WORK TASK A - In the text on compass-led strategy, what is said to be the end goal?
WORK TASK B - Rewrite everything from "It means preserving" down to "has already arrived." in the text on compass-led strategy, putting "flexibility" in place of "optionality".

READING PASSAGE -
The map-followers moved decisively toward a fixed destination and found the destination had moved. The compass-holders kept their bearing.
The war in Iran brings this from the abstract into the present. Will the closure of the Strait of Hormuz reshape the energy paradigm – extending the life of hydrocarbons as importers scramble to diversify away from single points of failure – or will it accelerate decarbonisation, as the price of dependence is judged intolerable? Governments are drawing opposite conclusions from the same event. No one can predict which reading the next decade will vindicate; one can only be positioned for both. The end goal is not certainty, but readiness.
What a compass actually means
A compass is not a vague aspiration. In practice, it means testing every major investment decision against a range of futures rather than a single forecast: does this allocation make sense if oil demand peaks in 2030? Does it survive if it peaks in 2040? Is it resilient to a carbon price shock, a technology surprise, a geopolitical rupture?
It means preserving optionality. It is not a synonym for indecision, but a deliberate strategy in an environment where the cost of being wrong is asymmetric and often irreversible. Keeping options open is expensive - in forgone returns, slower commitments, and the frustration of those who want a decision now - but that cost is almost always smaller than the cost of bearing the brunt of a wrongful decision that cannot be undone. Choosing is the last thing a compass-leader does, not the first, and the organisation should never bet the bank on a single possible future. And it means anchoring strategy in what the organisation genuinely does well: generating returns from complex, capital-intensive operations that can fund the transition rather than pretend it has already arrived.

RECORDS PROVIDED -
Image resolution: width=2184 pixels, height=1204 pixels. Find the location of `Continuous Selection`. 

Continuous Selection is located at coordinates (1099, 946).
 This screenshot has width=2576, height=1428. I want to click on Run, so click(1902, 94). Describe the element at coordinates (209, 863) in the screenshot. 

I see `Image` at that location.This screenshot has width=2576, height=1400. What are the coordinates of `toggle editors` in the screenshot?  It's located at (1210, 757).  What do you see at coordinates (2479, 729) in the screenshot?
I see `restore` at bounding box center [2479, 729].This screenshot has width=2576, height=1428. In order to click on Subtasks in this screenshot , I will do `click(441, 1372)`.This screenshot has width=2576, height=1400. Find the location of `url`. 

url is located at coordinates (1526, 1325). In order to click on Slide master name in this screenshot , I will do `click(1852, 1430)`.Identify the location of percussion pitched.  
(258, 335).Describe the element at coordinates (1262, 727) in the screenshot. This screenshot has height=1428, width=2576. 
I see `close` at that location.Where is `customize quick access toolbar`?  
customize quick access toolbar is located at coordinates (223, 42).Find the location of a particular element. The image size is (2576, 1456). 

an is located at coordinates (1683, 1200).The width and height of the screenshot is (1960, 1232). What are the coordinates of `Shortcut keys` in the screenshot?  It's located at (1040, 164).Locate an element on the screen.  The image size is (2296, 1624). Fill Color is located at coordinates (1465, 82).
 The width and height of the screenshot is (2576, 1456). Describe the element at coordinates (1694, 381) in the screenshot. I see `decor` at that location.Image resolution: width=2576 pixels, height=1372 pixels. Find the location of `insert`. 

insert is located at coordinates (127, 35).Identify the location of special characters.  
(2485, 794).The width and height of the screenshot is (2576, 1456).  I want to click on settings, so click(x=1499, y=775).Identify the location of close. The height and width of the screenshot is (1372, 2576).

RESPONSE A - Readiness, not certainty.

RESPONSE B -
It means preserving flexibility. It is not a synonym for indecision, but a deliberate strategy in an environment where the cost of being wrong is asymmetric and often irreversible. Keeping options open is expensive - in forgone returns, slower commitments, and the frustration of those who want a decision now - but that cost is almost always smaller than the cost of bearing the brunt of a wrongful decision that cannot be undone. Choosing is the last thing a compass-leader does, not the first, and the organisation should never bet the bank on a single possible future. And it means anchoring strategy in what the organisation genuinely does well: generating returns from complex, capital-intensive operations that can fund the transition rather than pretend it has already arrived.